(RECORD EXTRACTS)
□ □ □ □

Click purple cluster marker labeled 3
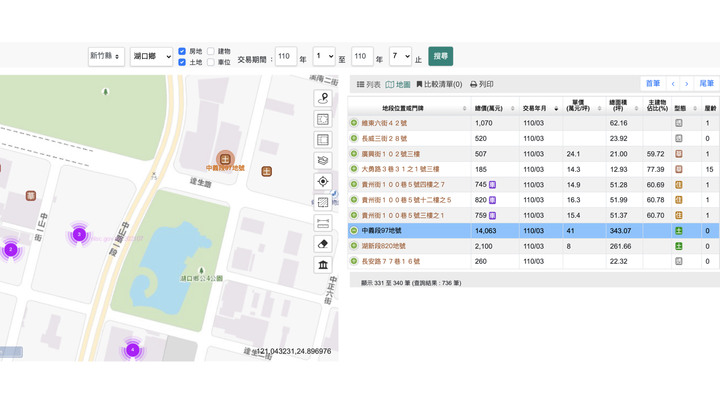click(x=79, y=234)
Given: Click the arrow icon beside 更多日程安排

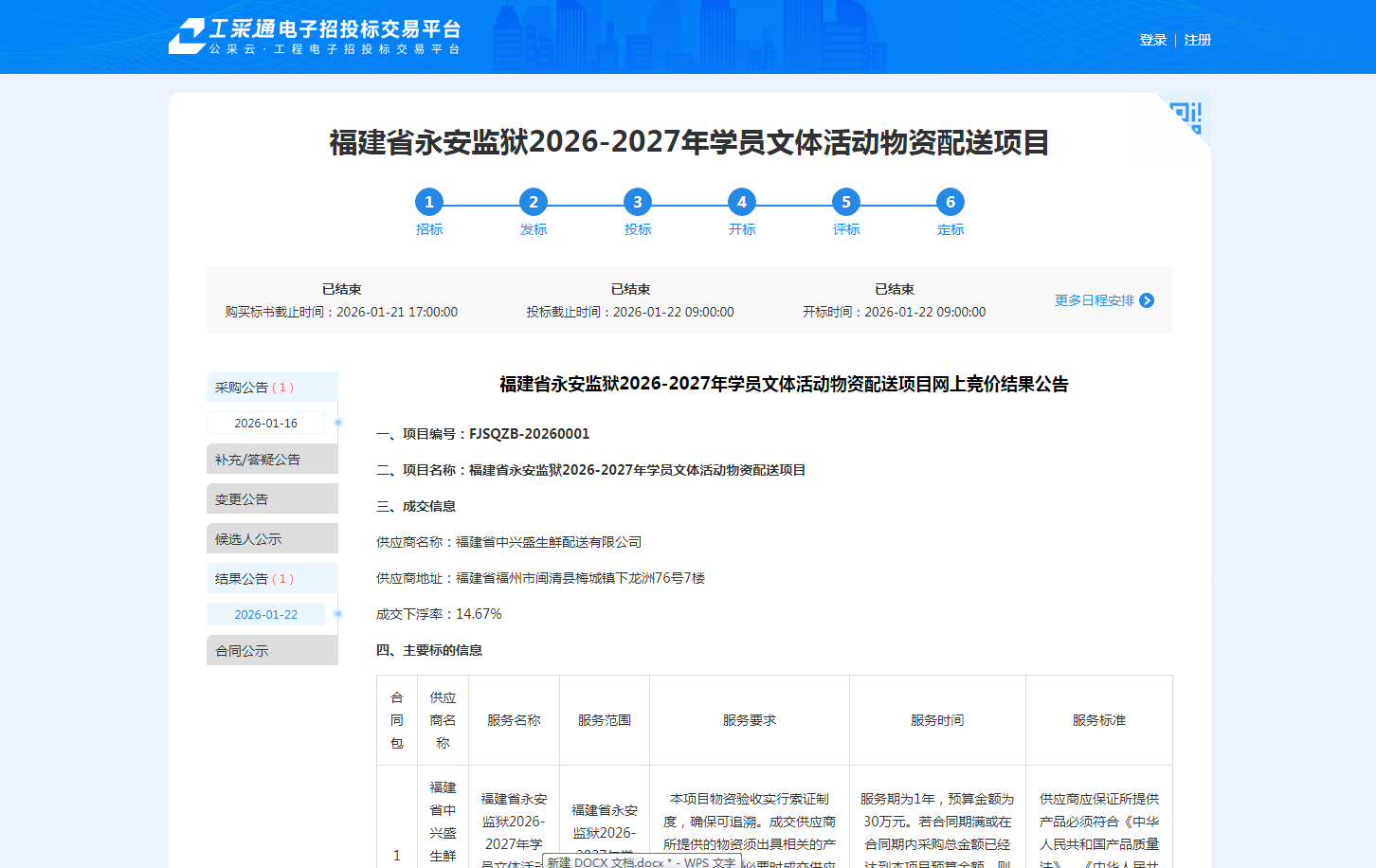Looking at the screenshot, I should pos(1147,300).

□ □ □ □

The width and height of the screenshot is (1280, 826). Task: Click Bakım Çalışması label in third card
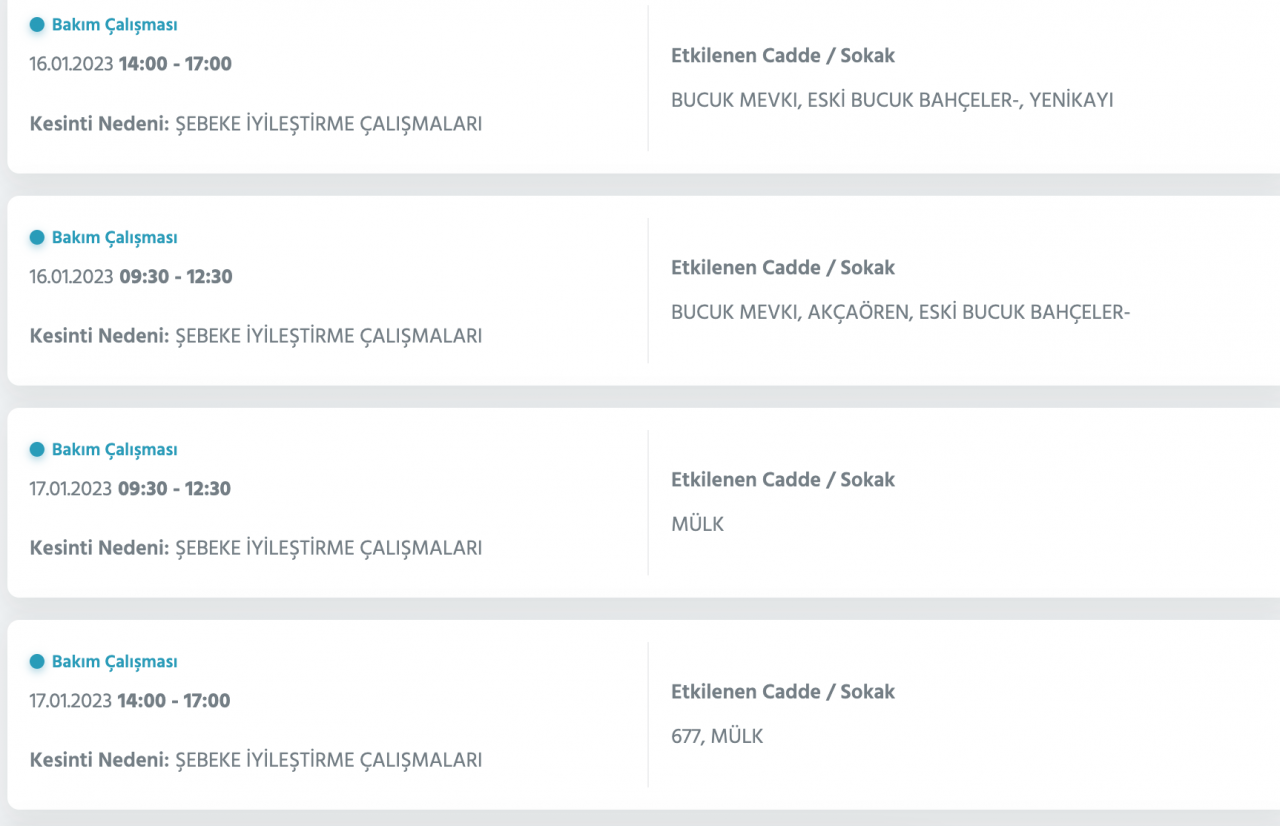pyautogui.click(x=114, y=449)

□ □ □ □

(PROBLEM REQUIREMENTS) Can you reproduce the records from the line containing "Click purple cluster marker labeled 3" up to and including the line containing "Looking at the", word for word and without the pictures?

(ANSWER FOR THE TASK)
Click purple cluster marker labeled 3
click(x=79, y=234)
Given: Click the arrow icon beside 更多日程安排

Looking at the screenshot, I should pos(1147,300).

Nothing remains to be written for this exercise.